## TASK INSTRUCTIONS
Pull every line with "target" from the data below and copy it.

◆ ◆ ◆ ◆

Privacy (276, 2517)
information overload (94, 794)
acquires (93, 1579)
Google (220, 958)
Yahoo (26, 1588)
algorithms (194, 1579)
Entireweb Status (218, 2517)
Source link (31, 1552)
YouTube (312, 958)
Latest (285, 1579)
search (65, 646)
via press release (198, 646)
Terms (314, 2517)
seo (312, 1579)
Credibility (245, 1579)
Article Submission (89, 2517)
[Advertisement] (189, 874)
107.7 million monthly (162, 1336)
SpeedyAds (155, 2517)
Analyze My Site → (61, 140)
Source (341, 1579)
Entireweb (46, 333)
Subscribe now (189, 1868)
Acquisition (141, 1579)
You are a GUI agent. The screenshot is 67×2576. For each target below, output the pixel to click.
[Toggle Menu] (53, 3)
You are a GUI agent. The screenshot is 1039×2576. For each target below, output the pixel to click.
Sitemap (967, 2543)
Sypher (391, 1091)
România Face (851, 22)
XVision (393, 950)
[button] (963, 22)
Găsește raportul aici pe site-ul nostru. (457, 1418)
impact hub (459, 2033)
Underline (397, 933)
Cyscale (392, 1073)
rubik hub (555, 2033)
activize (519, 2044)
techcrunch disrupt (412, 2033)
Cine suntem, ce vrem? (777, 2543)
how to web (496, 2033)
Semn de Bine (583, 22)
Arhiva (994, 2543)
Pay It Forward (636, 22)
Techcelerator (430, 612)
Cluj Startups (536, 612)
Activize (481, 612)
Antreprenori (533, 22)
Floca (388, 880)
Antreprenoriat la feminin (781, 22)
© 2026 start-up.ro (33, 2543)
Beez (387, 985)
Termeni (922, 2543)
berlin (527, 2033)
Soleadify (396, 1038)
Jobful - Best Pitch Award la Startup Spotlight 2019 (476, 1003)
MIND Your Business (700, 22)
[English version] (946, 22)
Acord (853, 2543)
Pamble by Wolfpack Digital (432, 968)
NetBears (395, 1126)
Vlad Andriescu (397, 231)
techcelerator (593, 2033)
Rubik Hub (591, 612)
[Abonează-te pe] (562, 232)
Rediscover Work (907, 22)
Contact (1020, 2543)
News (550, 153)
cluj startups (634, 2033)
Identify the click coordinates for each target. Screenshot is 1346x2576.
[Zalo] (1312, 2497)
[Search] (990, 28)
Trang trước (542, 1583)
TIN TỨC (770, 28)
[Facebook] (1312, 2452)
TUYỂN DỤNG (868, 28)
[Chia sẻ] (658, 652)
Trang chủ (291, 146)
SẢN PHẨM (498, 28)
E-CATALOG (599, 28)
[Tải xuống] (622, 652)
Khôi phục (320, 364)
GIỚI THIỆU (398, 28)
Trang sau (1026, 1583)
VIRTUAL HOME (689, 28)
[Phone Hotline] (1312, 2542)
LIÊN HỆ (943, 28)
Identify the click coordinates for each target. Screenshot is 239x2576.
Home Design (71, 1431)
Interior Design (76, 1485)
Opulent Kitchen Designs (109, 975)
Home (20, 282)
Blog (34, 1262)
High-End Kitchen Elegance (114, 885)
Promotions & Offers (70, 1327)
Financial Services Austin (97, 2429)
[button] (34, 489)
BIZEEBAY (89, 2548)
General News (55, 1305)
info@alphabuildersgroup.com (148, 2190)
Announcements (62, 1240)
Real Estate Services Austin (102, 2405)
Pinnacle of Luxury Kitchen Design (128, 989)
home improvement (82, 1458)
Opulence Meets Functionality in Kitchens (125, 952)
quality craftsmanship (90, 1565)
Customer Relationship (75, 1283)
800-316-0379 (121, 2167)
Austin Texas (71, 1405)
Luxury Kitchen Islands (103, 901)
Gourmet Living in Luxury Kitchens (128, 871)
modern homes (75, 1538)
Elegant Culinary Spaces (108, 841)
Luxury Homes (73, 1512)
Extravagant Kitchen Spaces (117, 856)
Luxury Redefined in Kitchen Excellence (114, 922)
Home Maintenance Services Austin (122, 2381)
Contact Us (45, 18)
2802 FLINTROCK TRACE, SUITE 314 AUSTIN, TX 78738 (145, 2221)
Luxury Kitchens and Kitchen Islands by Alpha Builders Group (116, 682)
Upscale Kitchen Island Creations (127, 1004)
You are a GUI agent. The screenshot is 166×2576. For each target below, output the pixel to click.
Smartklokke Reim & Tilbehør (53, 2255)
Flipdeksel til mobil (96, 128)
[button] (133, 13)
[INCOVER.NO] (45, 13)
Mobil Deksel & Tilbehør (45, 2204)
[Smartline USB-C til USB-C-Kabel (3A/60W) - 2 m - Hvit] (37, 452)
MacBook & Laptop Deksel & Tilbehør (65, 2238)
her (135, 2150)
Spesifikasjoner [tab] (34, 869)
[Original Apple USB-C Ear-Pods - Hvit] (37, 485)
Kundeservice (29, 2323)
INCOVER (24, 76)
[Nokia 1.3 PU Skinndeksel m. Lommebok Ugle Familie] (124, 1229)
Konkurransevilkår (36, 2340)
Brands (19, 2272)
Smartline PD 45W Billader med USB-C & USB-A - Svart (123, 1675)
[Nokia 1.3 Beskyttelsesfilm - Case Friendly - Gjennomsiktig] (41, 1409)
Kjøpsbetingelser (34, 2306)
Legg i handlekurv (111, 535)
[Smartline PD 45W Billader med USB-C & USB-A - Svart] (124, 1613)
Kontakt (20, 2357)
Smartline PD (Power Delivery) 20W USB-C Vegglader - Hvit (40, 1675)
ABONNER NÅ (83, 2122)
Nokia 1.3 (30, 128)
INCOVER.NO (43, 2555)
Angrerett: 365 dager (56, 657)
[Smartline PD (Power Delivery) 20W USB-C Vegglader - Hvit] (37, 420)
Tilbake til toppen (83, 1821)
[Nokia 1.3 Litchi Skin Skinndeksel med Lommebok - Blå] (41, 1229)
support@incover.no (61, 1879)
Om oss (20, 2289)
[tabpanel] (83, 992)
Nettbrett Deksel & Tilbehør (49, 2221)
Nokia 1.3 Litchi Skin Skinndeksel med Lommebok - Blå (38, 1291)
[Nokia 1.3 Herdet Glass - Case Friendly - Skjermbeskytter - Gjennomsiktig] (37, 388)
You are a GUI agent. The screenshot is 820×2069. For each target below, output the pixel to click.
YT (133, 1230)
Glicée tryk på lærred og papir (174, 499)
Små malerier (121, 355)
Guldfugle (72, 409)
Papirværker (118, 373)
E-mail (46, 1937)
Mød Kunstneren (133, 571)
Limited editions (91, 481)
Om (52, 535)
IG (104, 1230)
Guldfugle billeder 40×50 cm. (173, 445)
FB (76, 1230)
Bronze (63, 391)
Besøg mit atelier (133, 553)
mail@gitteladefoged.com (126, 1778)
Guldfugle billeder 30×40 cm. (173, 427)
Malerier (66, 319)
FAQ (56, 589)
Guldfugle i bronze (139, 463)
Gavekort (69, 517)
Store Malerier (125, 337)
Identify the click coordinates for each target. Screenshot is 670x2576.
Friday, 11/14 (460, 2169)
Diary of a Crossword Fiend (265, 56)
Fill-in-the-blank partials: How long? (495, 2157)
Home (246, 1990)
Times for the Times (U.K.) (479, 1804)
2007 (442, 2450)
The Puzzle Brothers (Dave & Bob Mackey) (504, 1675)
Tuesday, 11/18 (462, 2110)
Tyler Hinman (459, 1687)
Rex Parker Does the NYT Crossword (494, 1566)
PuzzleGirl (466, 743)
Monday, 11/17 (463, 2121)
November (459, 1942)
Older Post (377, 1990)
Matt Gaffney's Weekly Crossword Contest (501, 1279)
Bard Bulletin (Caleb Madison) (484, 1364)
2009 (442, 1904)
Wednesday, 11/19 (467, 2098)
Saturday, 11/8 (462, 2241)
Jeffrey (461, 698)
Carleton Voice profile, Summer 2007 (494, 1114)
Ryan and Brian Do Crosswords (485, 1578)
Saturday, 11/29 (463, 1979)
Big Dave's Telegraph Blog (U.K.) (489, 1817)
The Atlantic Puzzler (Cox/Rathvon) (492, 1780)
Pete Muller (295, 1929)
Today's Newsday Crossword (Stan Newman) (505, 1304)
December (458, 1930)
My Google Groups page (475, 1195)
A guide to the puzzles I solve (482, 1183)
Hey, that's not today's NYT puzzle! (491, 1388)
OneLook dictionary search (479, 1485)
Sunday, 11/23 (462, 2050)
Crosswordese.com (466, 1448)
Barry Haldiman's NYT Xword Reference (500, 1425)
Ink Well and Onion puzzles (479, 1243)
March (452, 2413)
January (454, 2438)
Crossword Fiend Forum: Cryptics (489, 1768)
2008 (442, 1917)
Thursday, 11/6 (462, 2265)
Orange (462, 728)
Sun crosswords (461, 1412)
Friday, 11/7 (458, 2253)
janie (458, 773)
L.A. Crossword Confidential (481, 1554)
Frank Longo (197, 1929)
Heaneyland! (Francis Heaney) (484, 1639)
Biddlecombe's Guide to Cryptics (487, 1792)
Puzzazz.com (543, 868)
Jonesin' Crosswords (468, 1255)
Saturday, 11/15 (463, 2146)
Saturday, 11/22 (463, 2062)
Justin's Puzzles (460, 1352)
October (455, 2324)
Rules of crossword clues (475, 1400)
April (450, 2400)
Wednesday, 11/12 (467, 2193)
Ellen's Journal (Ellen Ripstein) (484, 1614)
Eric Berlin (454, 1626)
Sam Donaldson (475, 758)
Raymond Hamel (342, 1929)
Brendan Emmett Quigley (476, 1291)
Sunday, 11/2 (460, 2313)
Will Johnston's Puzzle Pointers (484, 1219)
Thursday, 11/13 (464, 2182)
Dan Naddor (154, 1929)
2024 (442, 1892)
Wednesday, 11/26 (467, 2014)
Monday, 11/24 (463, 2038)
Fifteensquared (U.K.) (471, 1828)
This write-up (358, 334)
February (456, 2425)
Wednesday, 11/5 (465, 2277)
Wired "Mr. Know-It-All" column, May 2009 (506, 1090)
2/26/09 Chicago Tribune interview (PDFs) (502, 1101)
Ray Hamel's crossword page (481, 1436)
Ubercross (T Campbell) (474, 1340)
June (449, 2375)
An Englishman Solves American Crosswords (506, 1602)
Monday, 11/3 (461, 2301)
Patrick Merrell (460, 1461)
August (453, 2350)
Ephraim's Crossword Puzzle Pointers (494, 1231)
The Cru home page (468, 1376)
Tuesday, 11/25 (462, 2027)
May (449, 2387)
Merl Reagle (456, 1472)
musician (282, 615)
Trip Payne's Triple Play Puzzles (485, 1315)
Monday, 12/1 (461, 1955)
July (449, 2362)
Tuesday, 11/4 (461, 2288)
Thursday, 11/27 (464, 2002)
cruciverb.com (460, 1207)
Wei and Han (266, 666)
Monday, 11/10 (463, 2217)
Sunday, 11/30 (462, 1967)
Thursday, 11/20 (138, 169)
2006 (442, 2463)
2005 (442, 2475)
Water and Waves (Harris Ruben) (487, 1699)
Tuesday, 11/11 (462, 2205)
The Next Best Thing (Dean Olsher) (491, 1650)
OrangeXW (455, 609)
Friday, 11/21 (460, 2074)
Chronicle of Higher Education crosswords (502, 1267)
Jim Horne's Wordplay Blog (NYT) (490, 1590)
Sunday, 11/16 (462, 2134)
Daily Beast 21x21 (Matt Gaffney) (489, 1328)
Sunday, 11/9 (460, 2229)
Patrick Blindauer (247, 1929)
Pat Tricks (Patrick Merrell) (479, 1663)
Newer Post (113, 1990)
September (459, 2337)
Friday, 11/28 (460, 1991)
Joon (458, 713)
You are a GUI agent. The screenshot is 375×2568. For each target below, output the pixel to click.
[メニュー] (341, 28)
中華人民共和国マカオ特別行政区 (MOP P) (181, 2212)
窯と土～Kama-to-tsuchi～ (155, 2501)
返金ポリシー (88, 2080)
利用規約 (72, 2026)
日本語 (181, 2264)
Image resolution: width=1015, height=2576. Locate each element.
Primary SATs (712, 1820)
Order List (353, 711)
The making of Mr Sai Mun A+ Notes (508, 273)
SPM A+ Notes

◆ ◆ ◆ ◆

## ANSWER BOX
You are a GUI agent. The screenshot is 67×2576. For each target below, output the pixel to click.
You are a GUI agent. The screenshot is 1039×2576. For each target below, output the pixel to click.
Identify the click coordinates for each target. Screenshot is 1346x2576.
Identify the click coordinates for each target. Screenshot is 239x2576.
You are a GUI agent. The screenshot is 166×2576. For each target below, output the pixel to click.
You are a GUI agent. The screenshot is 820×2069. For each target below, output the pixel to click.
Identify the click coordinates for each target. Screenshot is 670x2576.
You are a GUI agent. The screenshot is 375×2568. For each target below, output the pixel to click.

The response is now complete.